The making of is scripted.
Qrd?
what do you mean? just seems like candid footage of Nicholson bouncing about, Spacek saying some stuff, a few engineers working on a snow machine.
you're saying they wrote that? the non-actors were delivering lines?
>Spacek saying some stuff
kek
i see what i've done.
I think you'd best see yourself out, son.
made a right hash of things, haven't i?
not going out though. determined to see this one through. it's my penance.
anyway The Shining has two concrete supernatural elements:
>photograph of Jack at the end
>ghosts opening the pantry door
>anyway The Shining has two concrete supernatural elements:
of Jack at the end
opening the pantry door
True
Not to mention at a certain point, meek but otherwise unaffected Wendy starts seeing shit.

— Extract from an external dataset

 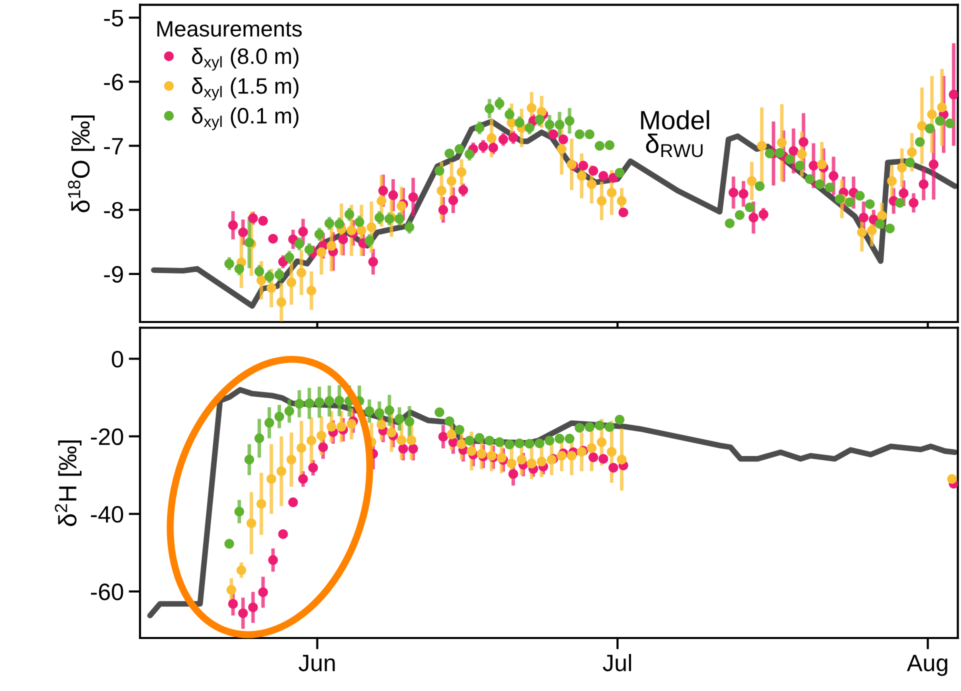 I want to click on y-tick-label: -7, so click(x=114, y=146).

One after another, the bear fellatio, Delbert Grady all bloodied up, the room full of skellingtons.
Unlikely that would all be hallucination
>Unlikely that would all be hallucination
why? very clear Cindy has mental issues from the start.
>why? very clear Cindy has mental issues from the start.

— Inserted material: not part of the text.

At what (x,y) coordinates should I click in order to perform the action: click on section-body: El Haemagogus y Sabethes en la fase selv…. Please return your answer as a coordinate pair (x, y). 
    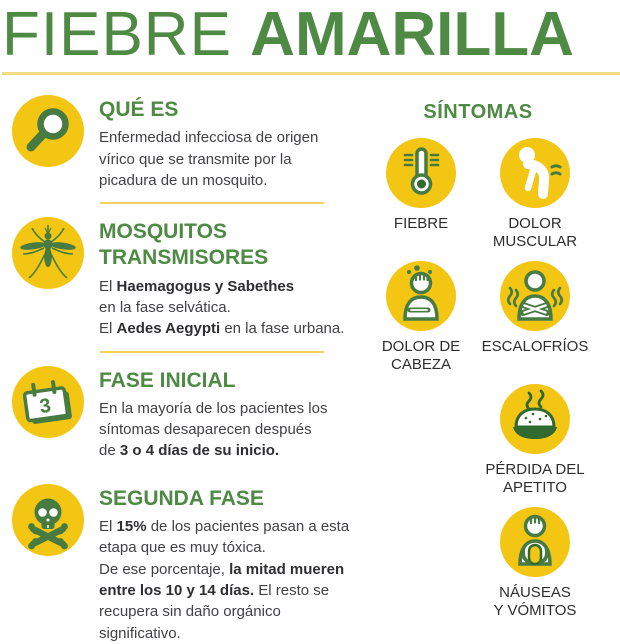
    Looking at the image, I should click on (222, 308).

Disagree, she only seems like a timid wife in denial of her husbands violent temper.
>The Shining has two concrete supernatural elements:
of Jack at the end
opening the pantry door
There is also the Shining itself, which is a supernatural power. There is also the appearance of all the ghosts in the climax.
The Shining isn’t supernatural, it’s just inherent psychic ability, King expands on this in the sequel and the dark tower nonsense. The Hotel itself is a supernatural malevolent entity that wants to consume Danny’s psychic ability (his shine). Then there’s the whole thing about breakers and beams and other shit, like I said it’s YA nonsense. Kubrick didn’t want to include all that shit and he was right.
Duvall
out of all horror movies ive watched the shining the most. once you start that movie you just get sucked into it and cant stop watching. no other horror movie makes you feel the same way the shining does, it taps into this very specific ice cold dreadful chill that no other horror move has ever captured before or since
The Shining’s Thesis: The White Man’s Burden is a generational cycle of substance and domestic abuse born from centuries of violence committed toward native americans and moron cooks.